INCORRECT: “Copy the items from the bucket to create separate versions of each Separate the items in the bucket into new buckets. Administer Bucket policies to allow each account to access the appropriate bucket” is incorrect. This involves a lot of operational overhead and would be prone to significant error when administering the correct permissions to each account.

INCORRECT: “Create the S3 Bucket in an individual account. Configure an IAM Role for each user to enable cross account access for the S3 Bucket with a permissions policy to only access the appropriate items within the bucket” is incorrect. This is an unnecessary complexity as it would be much easier to provision separate policies per team using S3 Access Points.

Question 45

Question 34:
A highly elastic application consists of three tiers. The application tier runs in an Auto Scaling group and processes data and writes it to an Amazon RDS MySQL database. The Solutions Architect wants to restrict access to the database tier to only accept traffic from the instances in the application tier. However, instances in the application tier are being constantly launched and terminated.
How can the Solutions Architect configure secure access to the database tier?

A. Configure a Network ACL on the database subnet to deny all traffic to ports other than 3306

B. Configure the database security group to allow traffic only from port 3306

C. Configure the database security group to allow traffic only from the application security group

D. Configure a Network ACL on the database subnet to allow all traffic from the application subnet

Answer 45

Explanation
The best option is to configure the database security group to only allow traffic that originates from the application security group. You can also define the destination port as the database port. This setup will allow any instance that is launched and attached to this security group to connect to the database.

CORRECT: “Configure the database security group to allow traffic only from the application security group” is the correct answer.

INCORRECT: “Configure the database security group to allow traffic only from port 3306” is incorrect. Port 3306 for MySQL should be the destination port, not the source.

INCORRECT: “Configure a Network ACL on the database subnet to deny all traffic to ports other than 3306” is incorrect.
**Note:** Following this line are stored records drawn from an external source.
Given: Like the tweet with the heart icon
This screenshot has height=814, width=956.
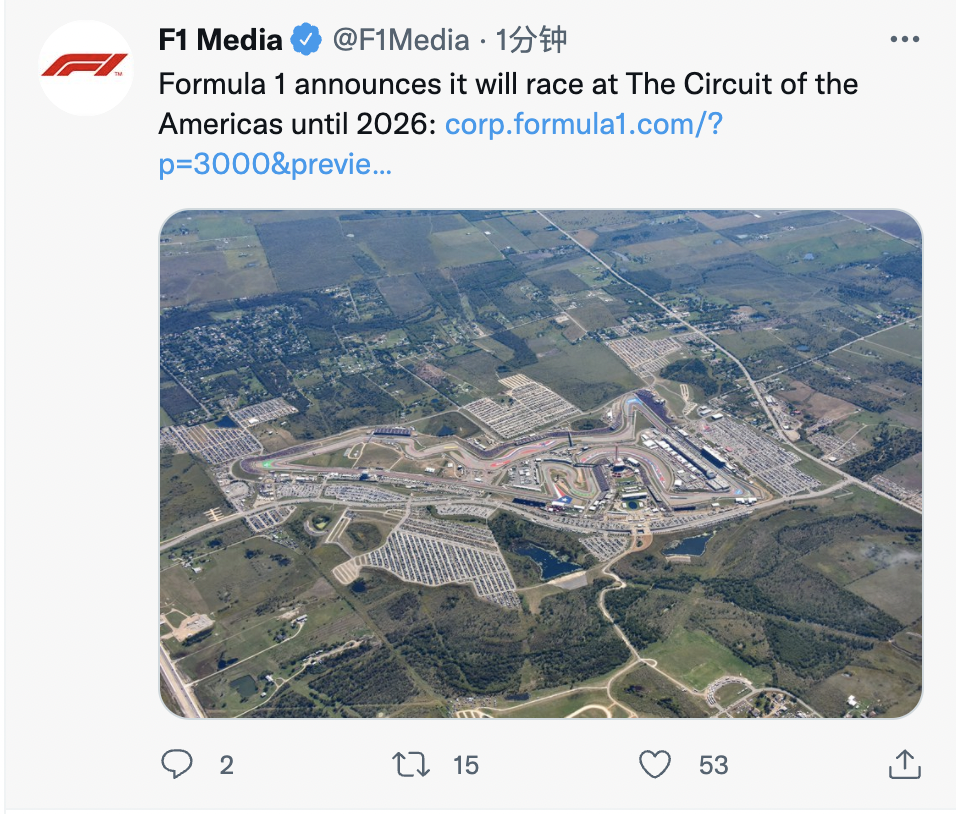Looking at the screenshot, I should (655, 765).
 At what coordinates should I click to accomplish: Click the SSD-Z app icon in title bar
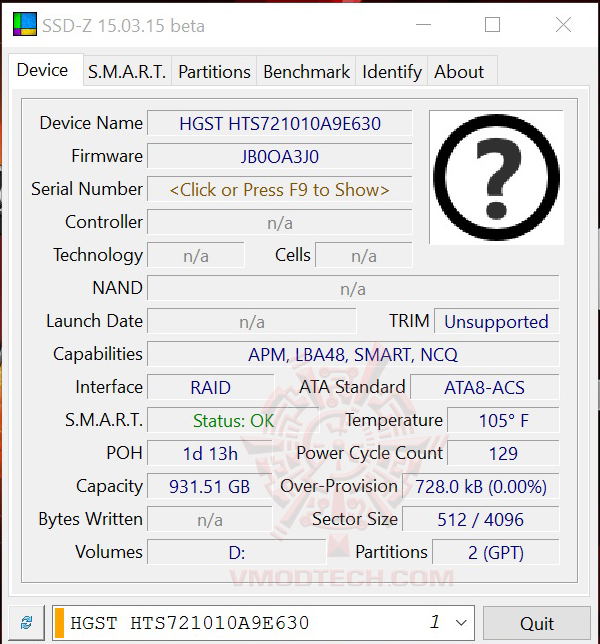(x=24, y=24)
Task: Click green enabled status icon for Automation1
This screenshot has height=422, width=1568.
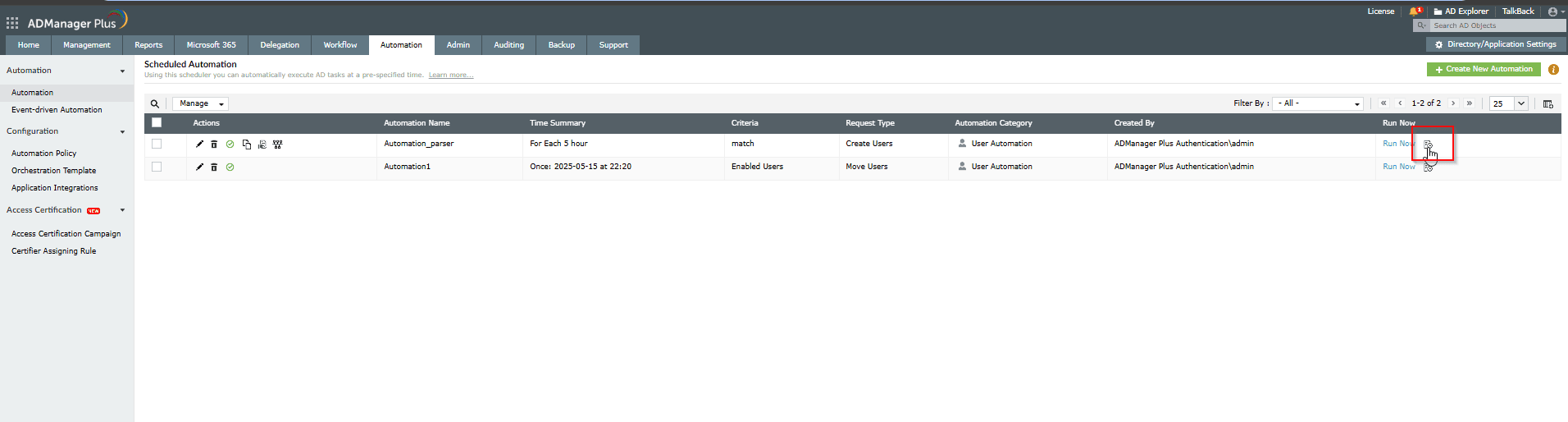Action: pos(230,167)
This does not restrict access specifically to the application instances.

INCORRECT: “Configure a Network ACL on the database subnet to allow all traffic from the application subnet” is incorrect. This does not restrict access specifically to the application instances.

Question 46

Question 48:
A company are finalizing their disaster recovery plan. A limited set of core services will be replicated to the DR site ready to seamlessly take over the in the event of a disaster. All other services will be switched off.
Which DR strategy is the company using?

A. Warm standby

B. Multi-site

C. Pilot light

D. Backup and restore

Answer 46

Explanation
In this DR approach, you simply replicate part of your IT structure for a limited set of core services so that the AWS cloud environment seamlessly takes over in the event of a disaster.
A small part of your infrastructure is always running simultaneously syncing mutable data (as databases or documents), while other parts of your infrastructure are switched off and used only during testing.
Unlike a backup and recovery approach, you must ensure that your most critical core elements are already configured and running in AWS (the pilot light). When the time comes for recovery, you can rapidly provision a full-scale production environment around the critical core.
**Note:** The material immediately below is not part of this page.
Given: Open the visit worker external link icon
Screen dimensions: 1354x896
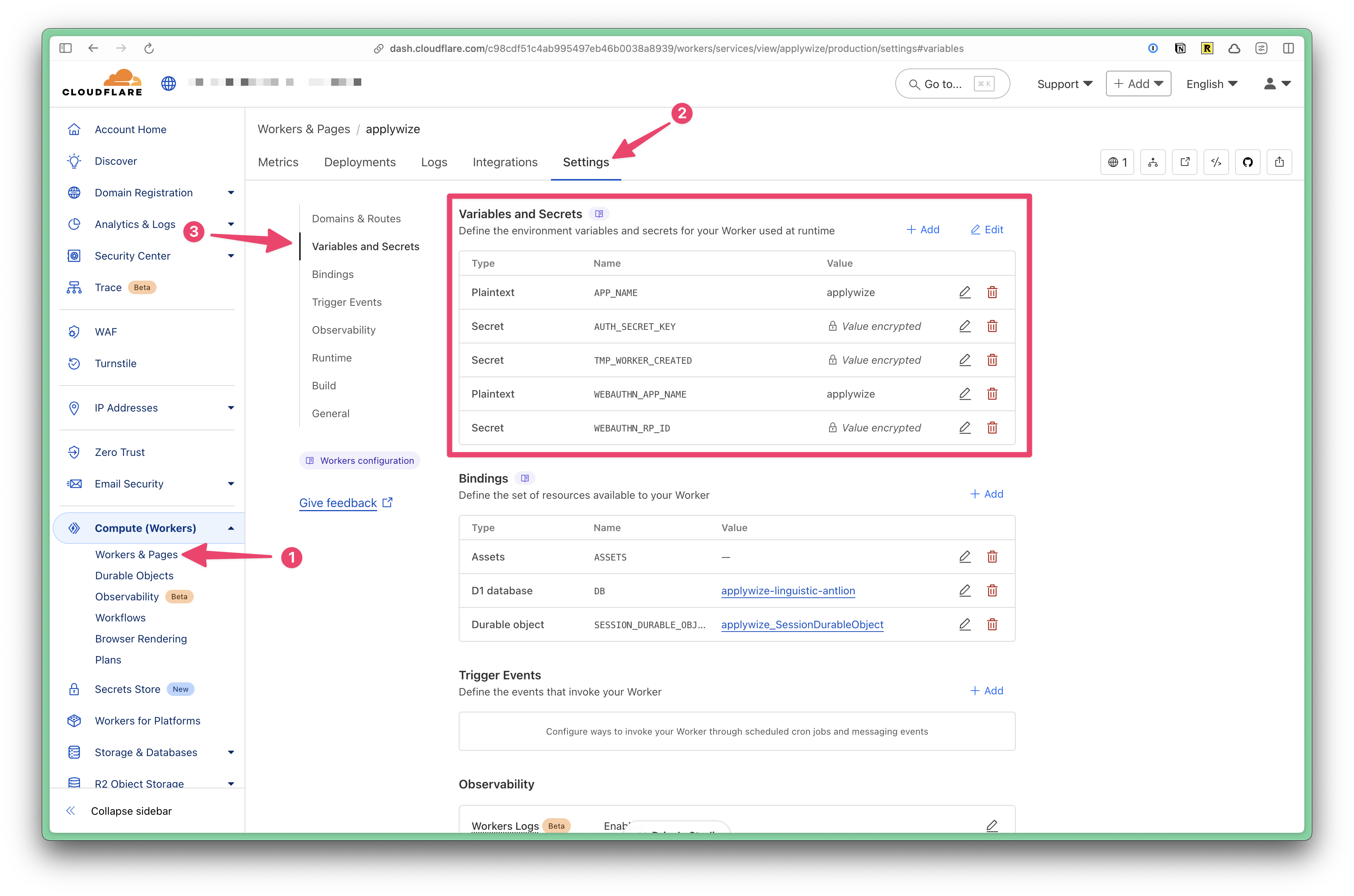Looking at the screenshot, I should click(1184, 162).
CORRECT: “Pilot light” is the correct answer.

INCORRECT: “Backup and restore” is incorrect. This is the lowest cost DR approach that simply entails creating online backups of all data and applications.

INCORRECT: “Warm standby” is incorrect. The term warm standby is used to describe a DR scenario in which a scaled-down version of a fully functional environment is always running in the cloud.

INCORRECT: “Multi-site” is incorrect. A multi-site solution runs on AWS as well as on your existing on-site infrastructure in an active- active configuration.